About once a month I willingly surrender an afternoon to serve as a tour guide at Wyck, a 300-year-old Quaker house in the ancient Germantown district of Philadelphia. The work suits me. The hours are short, the environment is soothing and I never have to contend with cramped cubicles or bellicose bosses. The worst crisis I can remember was the time a mischievous visitor fondled the antique ostrich egg on display in the back parlor. The egg survived, as it has every year since the Monroe administration.

I look forward to my monthly assignment at Wyck. I generally bring a book to read while I grow drowsy on the sofa waiting for visitors to find us. The pre-Revolutionary grandfather clock chimes every hour on the hour, and my mind drifts amid the benign Quaker spirits who haunt the place.

On my last visit, a few days after the American elections of A.D. 2002, the director and the curator of Wyck both stopped by my station for a friendly chat. They were lamenting the Republican victories that seemed to provide a clear and potentially disastrous mandate for a war-whooping president. I found myself in glum agreement with them, and I observed that Bush the Younger now had all three branches of the federal government securely in his pocket. Even if Iraq consented to disarm down to its last squirt gun, I suspected that the Leader of the Free World wouldn't take yes for an answer. He would have his war, if only to avenge the political martyrdom of his beloved pappy ten years before.

Betsy, the curator, seemed heartened that I had finally swung over to the Democratic camp. But no, I insisted, I hadn't gone liberal. It was simply an optical illusion: the country (and particularly the current administration) had veered to the right. My views were the same as ever -- I was still a raving moderate, God help me. As always, I was the soldier stranded in no-man's land, caught perpetually in the crossfire from the opposing trenches. And as a perceptive college friend once observed about me, I wouldn't have it any other way.

Ever since the Vietnam era I've been acutely sensitive to the evils and follies that lurk in both trenches. In those turbulent days you had your choice of siding with insolent crypto-Marxist insurgents or the equally offensive right-wing jingoism of "America -- love it or leave it!" There was no comfortable middle ground, though I managed to erect a makeshift political lean-to for myself midway between the warring factions.

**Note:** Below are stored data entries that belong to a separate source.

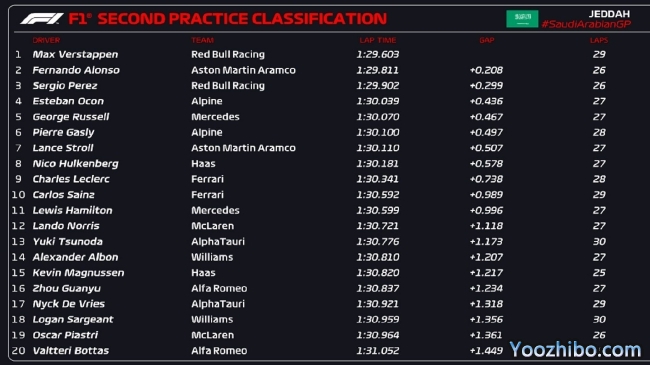Click the JEDDAH location label

coord(609,14)
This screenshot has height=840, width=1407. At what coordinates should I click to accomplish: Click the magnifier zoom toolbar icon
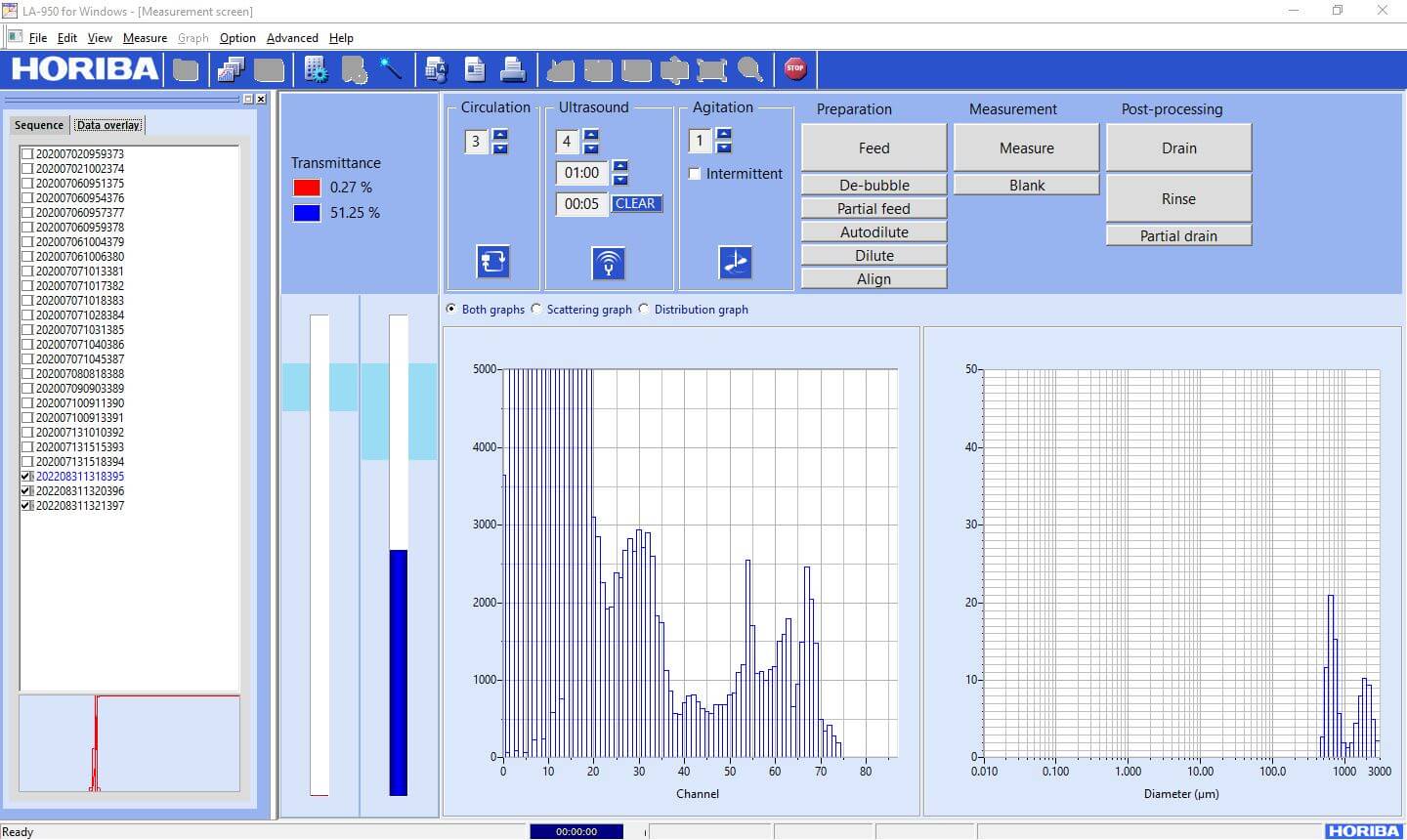(750, 68)
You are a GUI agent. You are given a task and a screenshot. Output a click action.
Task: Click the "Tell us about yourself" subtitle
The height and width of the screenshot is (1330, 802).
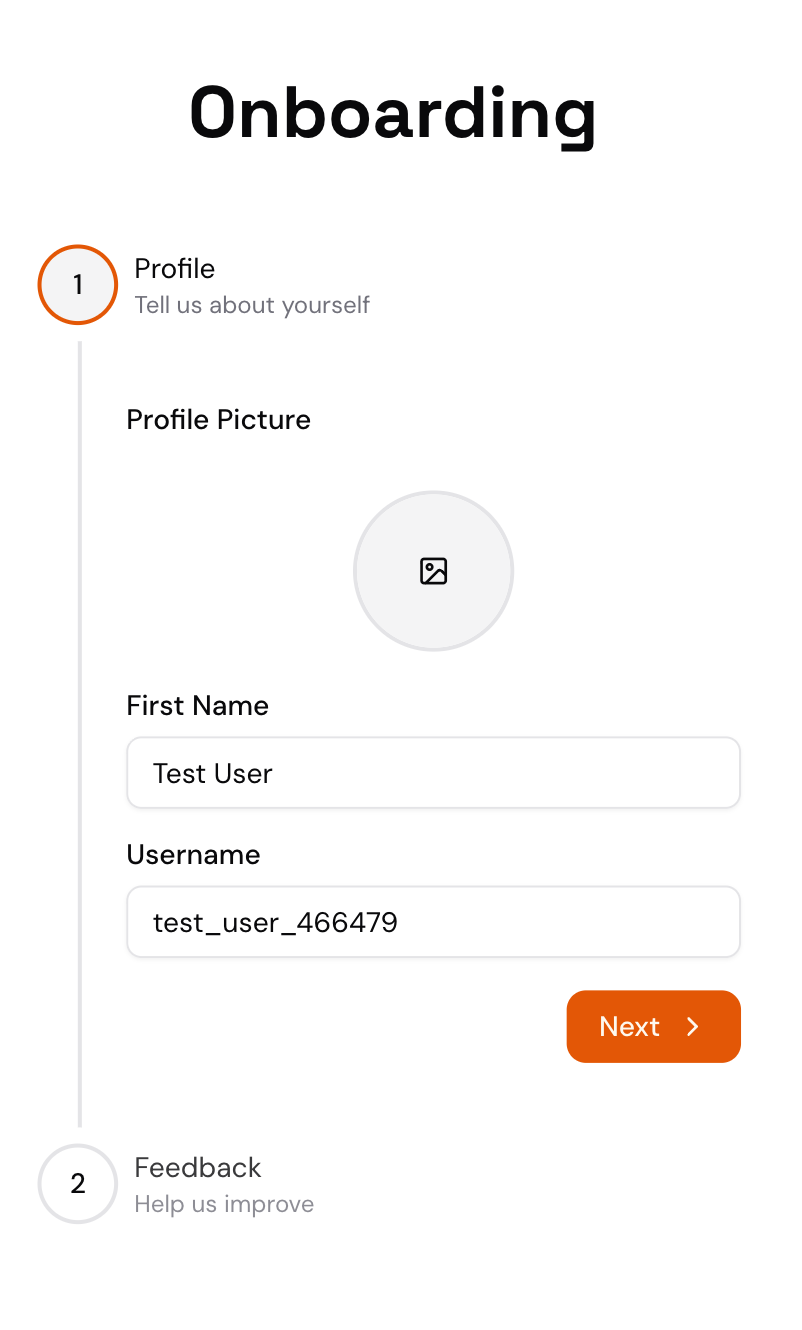[x=252, y=305]
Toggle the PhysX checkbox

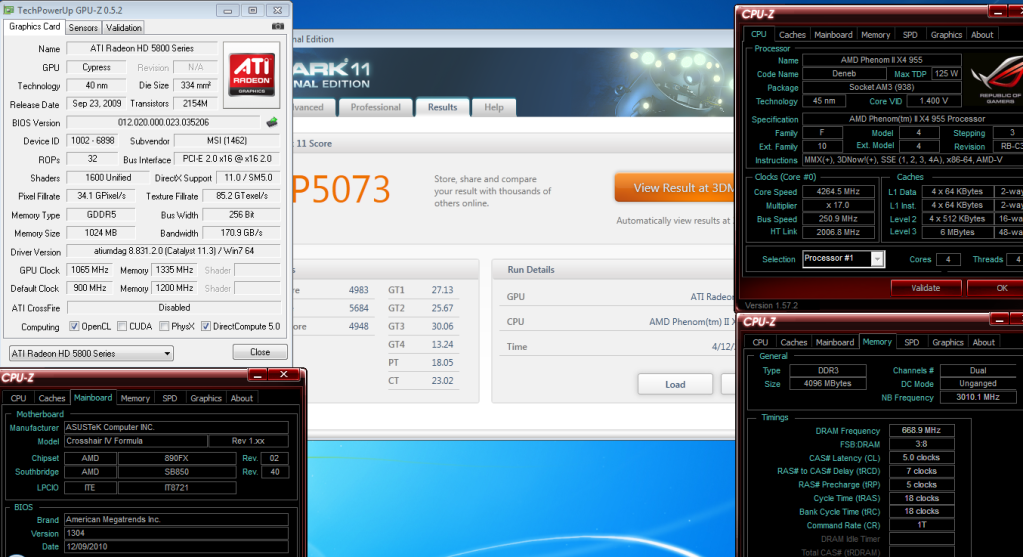pyautogui.click(x=163, y=326)
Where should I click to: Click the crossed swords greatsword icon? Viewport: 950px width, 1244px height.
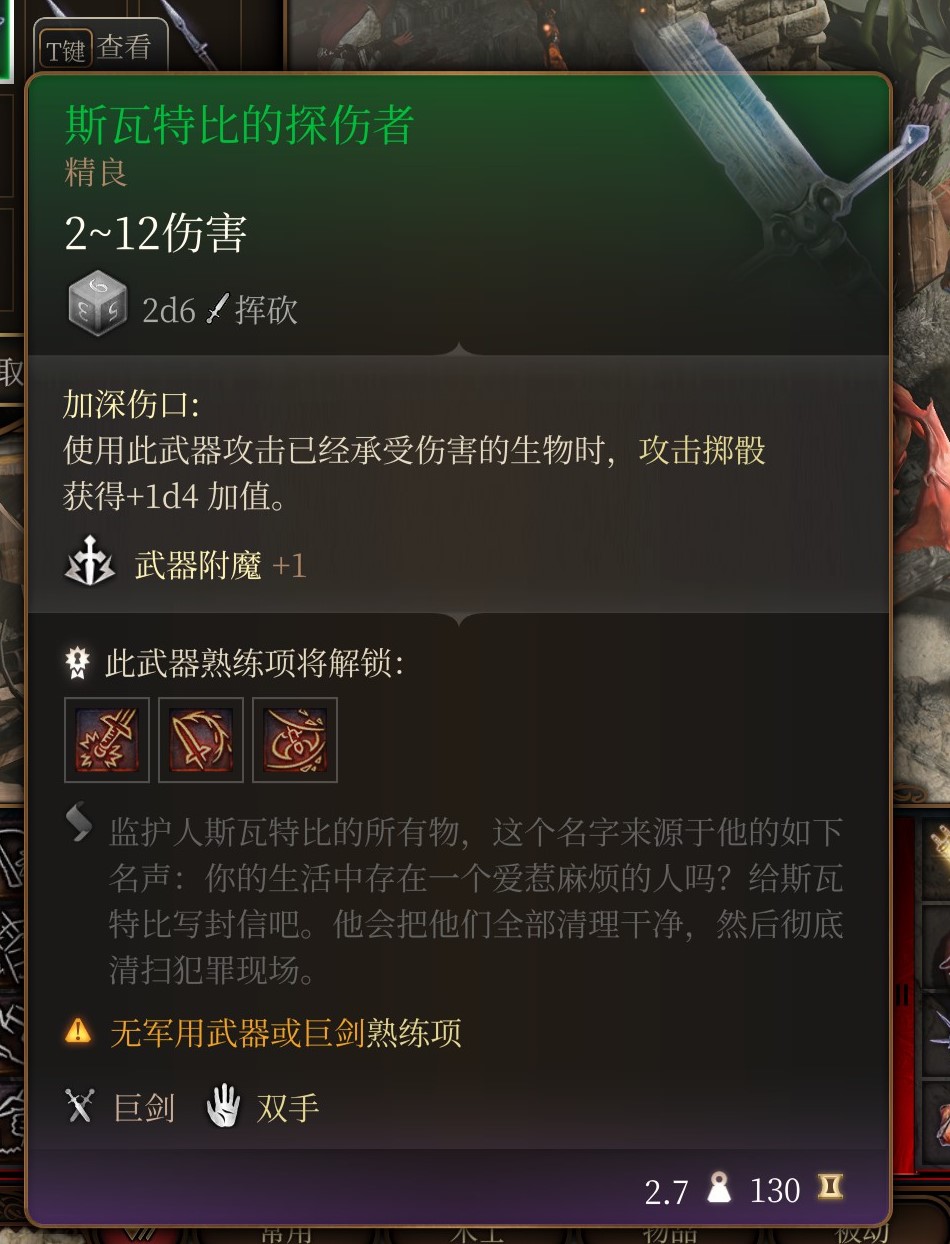click(79, 1107)
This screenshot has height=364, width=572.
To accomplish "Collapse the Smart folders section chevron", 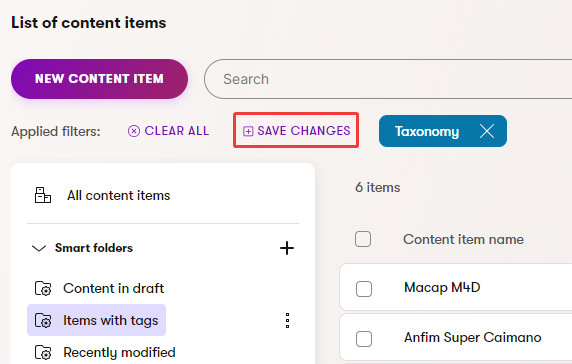I will (39, 248).
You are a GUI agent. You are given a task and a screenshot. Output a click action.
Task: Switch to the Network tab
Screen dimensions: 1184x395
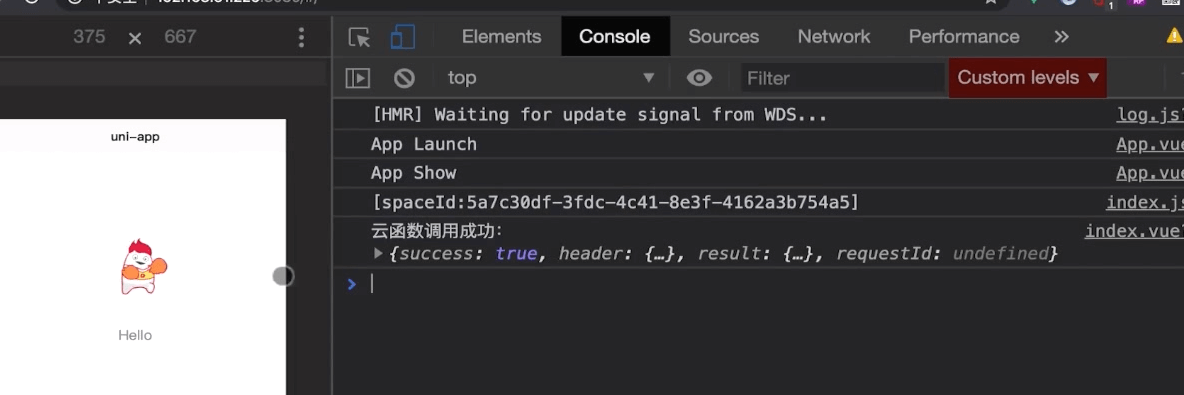834,37
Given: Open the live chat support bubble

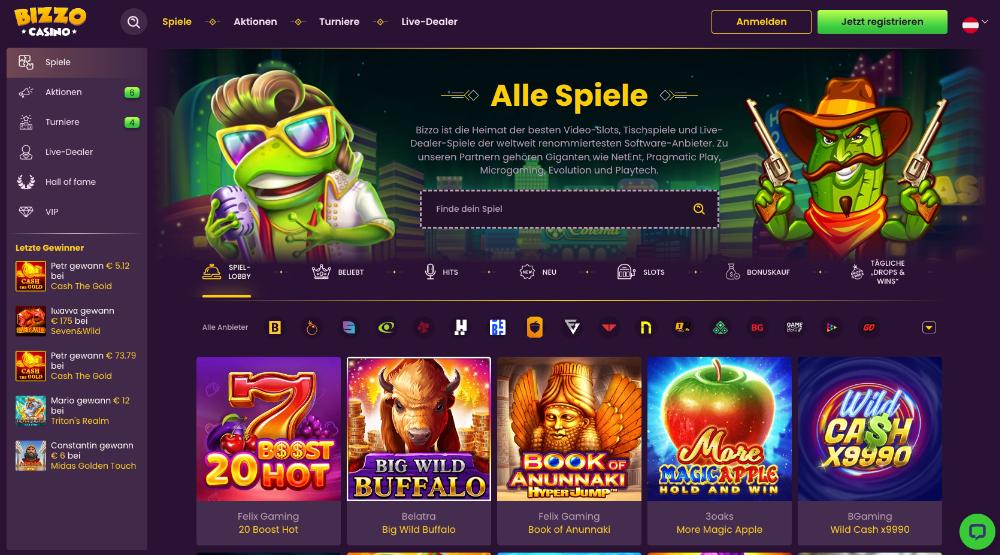Looking at the screenshot, I should point(976,531).
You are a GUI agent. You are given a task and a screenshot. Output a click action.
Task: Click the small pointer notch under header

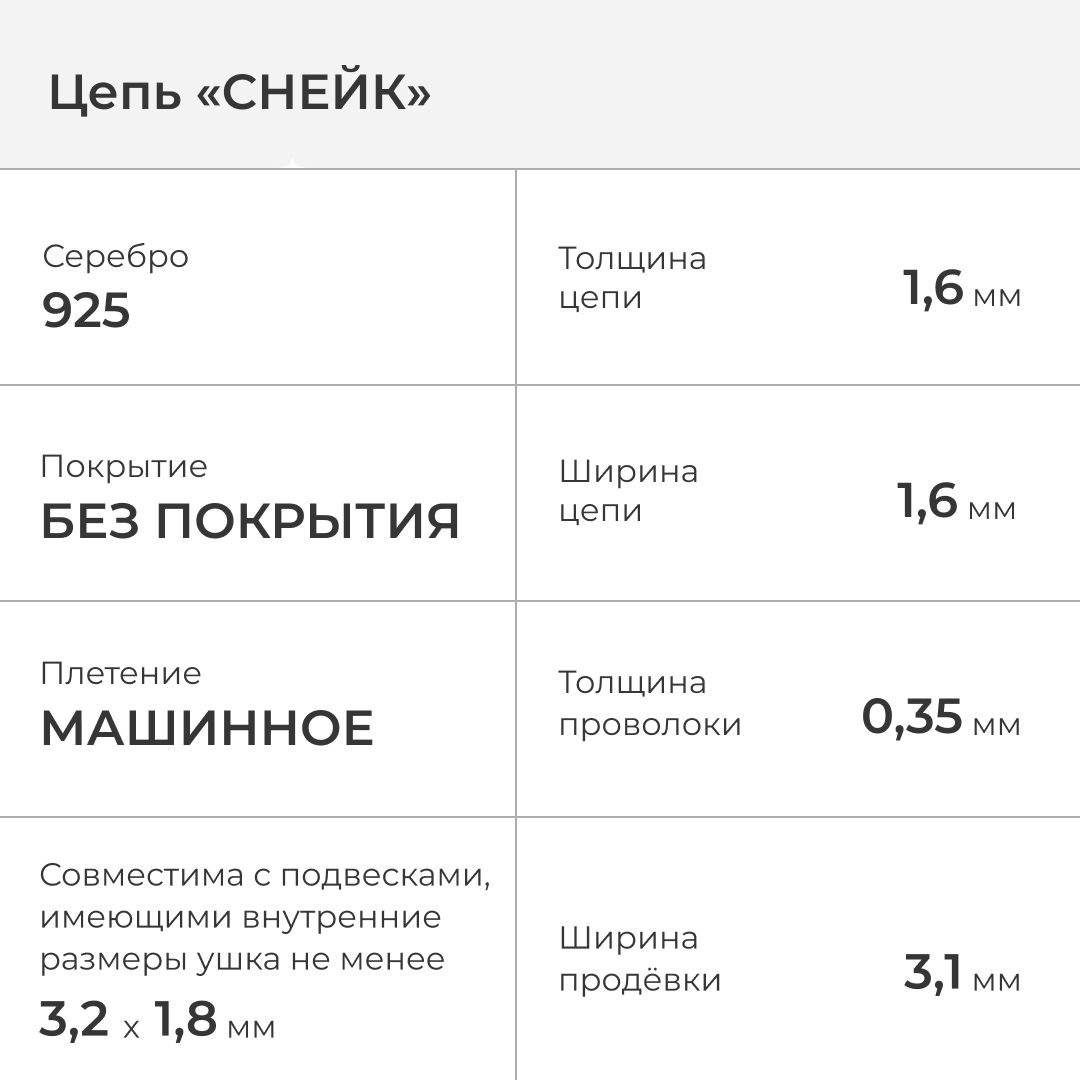pyautogui.click(x=291, y=163)
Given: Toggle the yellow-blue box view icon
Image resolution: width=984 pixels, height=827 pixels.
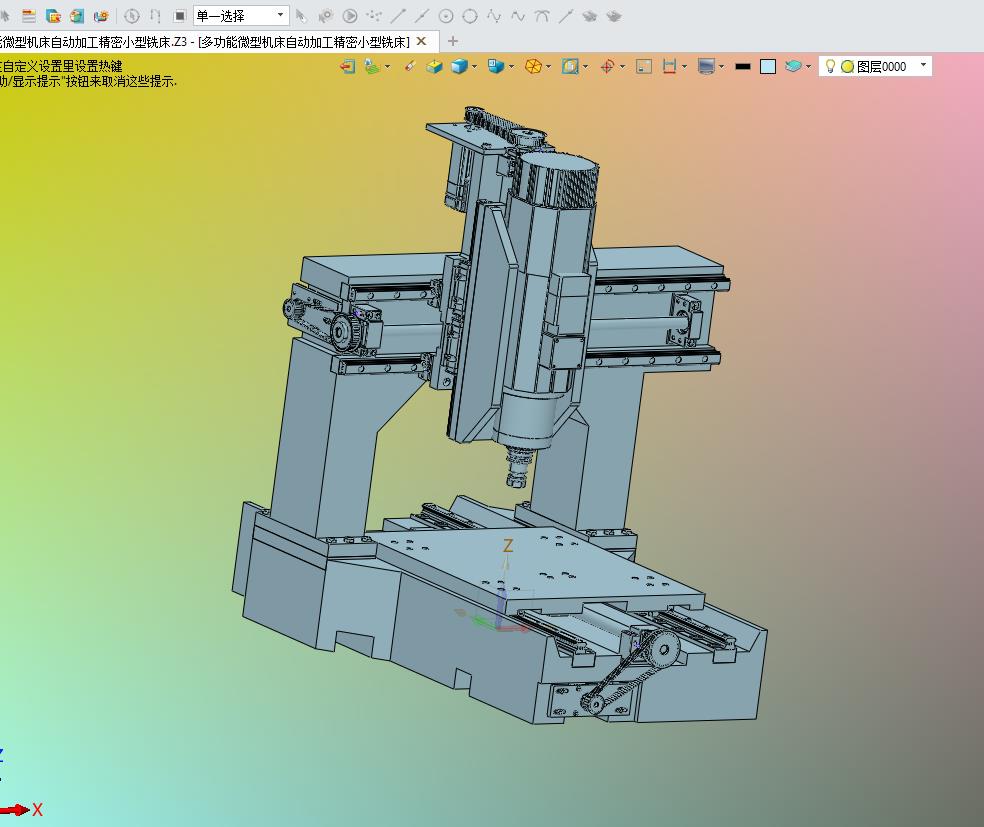Looking at the screenshot, I should pos(434,66).
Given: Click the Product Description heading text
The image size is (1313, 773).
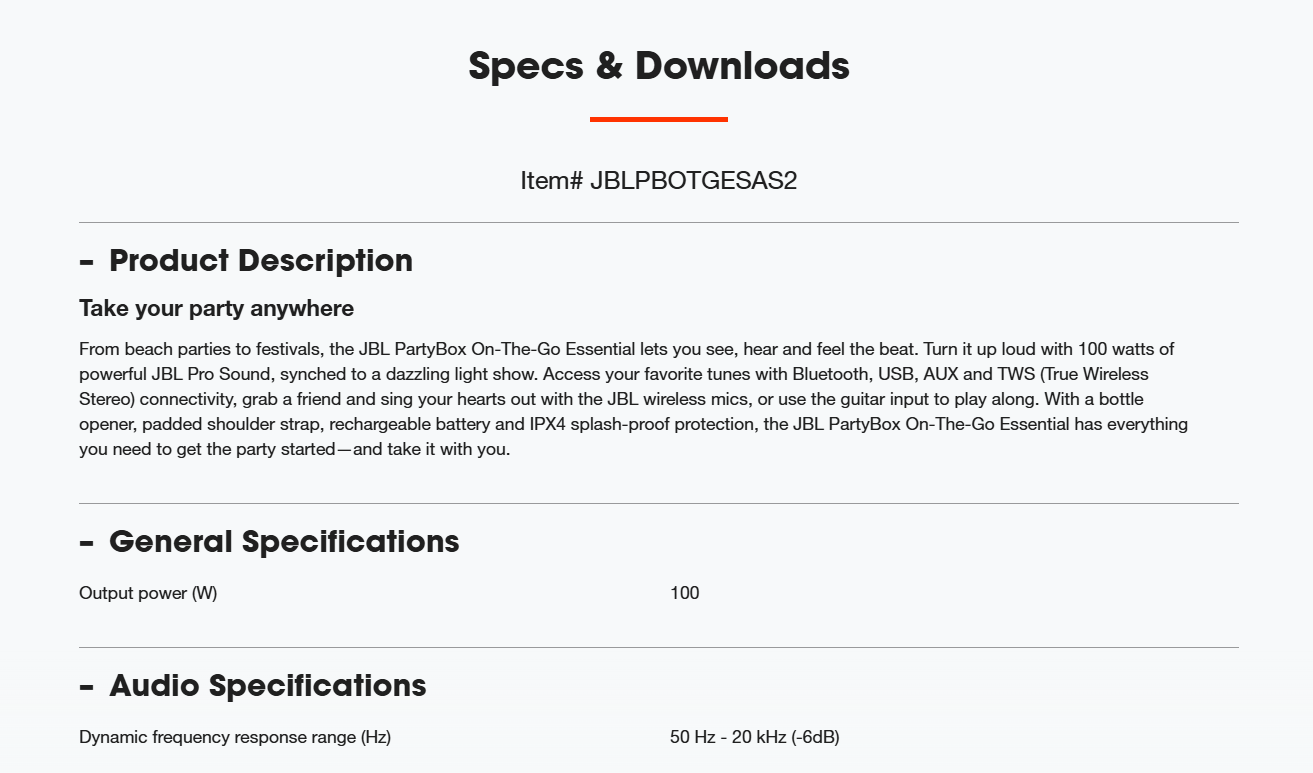Looking at the screenshot, I should [x=261, y=260].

America has managed to trot along on a moderate course for most of my adult years, yet the ideas that shape our politics still seem to originate from the extremes of right and left. (The next time you visit a good newsstand, try to find a political magazine for moderates. You'd have better luck searching for a unicorn.)

Who exactly are these denizens of the trenches, these tireless ideologues who make life miserable for moderates like me?

On the right we see corporate chieftains and other fattened plutocrats rubbing elbows with new-money suburbanites, small-town merchants, revival-tent Fundamentalists, pro-life Catholics, gun hoarders and survivalists, wearers of white sheets, ruddy-faced country clubbers in navy blazers, decent Midwestern farmers, feisty entrepreneurs and legions of hardworking Archie Bunkers struggling to make mortgage payments on their impeccably manicured quarter-acre plots. What unites this mongrel band of brothers in such unlikely harmony? Why do we call them conservatives when most of them would gladly raze nine-tenths of the Alaskan wilderness for cheaper gas to fuel their sport utility vehicles?

The American right is a quiet but effective machine dedicated to the preservation of property and privilege. Even Archie Bunker has his hard-won turf to protect, and he resists the incursion of foreign ideas and peoples into his native habitat. He still lives in fear of Negroes and other unruly minorities. He harbors an instinctive distrust of gays, Jews, artists, rock musicians and other agents of change. For him the clock should have been stopped somewhere around 1955, when right was right, cities were safe, Eisenhower was president and the vast majority of Americans still agreed upon certain universal decencies.

And who populates the left these days? Gone is the old stereotype of the burly union laborer shaking his fist at sharp-featured men in gray suits. Sure, the left still shakes its collective fist at such men, but the union old-timer wouldn't recognize the folks doing the fist-shaking today. The new stereotype of an American liberal would be a sandal-shod lesbian professor of Women's Studies who volunteers at the local organic food co-op when she's not listening to National Public Radio. Chances are she demonstrated to have Rush Limbaugh barred from speaking on campus. Funny, isn't it -- and a bit sad -- that liberalism used to be synonymous with tolerance.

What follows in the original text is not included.